Jesus spricht seinen Jüngern auch zu, dass was zwei oder drei – also wieder gemäß Zeugenrecht – in seinem Namen erbitten, Gott ihnen gewähren wird. Wichtig ist die Einmütigkeit. Sie müssen gemeinsam um dieselbe Sache beten und dies in einer gemeinsamen Absicht tun.
Christus begründet die Gebetserfüllung mit seiner Anwesenheit bei zwei oder drei Menschen, die in seinem Namen versammelt sind. Dies zeigt uns, dass man zwar auch alleine beten kann und muss (geh in deine Kammer….), aber zugleich die Gemeinschaft der Gläubigen entscheidend ist. Christ sein können wir nicht für uns allein. Wir müssen uns gegenseitig stärken, ermahnen und auch gemeinsam gegen den Bösen angehen.

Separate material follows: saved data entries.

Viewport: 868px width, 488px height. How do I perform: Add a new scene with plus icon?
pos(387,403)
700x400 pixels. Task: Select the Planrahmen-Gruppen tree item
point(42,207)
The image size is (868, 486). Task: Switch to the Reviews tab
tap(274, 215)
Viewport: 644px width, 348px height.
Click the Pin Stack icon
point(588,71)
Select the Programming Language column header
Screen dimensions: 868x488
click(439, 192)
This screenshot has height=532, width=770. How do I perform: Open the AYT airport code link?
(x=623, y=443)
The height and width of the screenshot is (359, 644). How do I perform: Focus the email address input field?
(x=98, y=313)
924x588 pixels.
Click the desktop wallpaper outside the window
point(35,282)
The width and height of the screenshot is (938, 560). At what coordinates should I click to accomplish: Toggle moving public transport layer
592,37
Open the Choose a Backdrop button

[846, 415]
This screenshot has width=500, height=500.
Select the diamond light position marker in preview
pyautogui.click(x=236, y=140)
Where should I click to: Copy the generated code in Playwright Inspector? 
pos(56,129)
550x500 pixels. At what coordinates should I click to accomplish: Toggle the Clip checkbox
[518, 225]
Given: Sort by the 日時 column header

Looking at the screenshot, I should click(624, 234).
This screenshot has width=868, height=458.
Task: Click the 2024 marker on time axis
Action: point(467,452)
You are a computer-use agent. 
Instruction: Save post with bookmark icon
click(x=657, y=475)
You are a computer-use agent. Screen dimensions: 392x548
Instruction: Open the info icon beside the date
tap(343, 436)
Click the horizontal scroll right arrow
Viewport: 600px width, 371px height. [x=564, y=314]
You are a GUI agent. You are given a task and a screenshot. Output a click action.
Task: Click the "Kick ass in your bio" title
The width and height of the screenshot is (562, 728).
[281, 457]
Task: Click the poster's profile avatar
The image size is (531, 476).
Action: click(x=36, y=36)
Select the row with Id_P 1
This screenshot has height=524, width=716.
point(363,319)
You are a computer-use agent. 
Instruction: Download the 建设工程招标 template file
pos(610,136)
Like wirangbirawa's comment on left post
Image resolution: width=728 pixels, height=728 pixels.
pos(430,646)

Was Jesus lehrt, entspricht dem Wesen der Gerichtshandlung Gottes. Er schlägt nicht gleich mit voller Wucht auf den Sünder ein, sondern ruft ihn auf verschiedene Weise. Er wird mit jedem Umkehrruf lauter, er ergreift immer strengere Maßnahmen, damit der verstockte und sture Mensch endlich zur Besinnung kommt. Er versucht einfach alles, damit der Sünder noch rechtzeitig zu ihm zurückkommt. Denn wenn er stirbt und vor Gott tritt, ist es zu spät.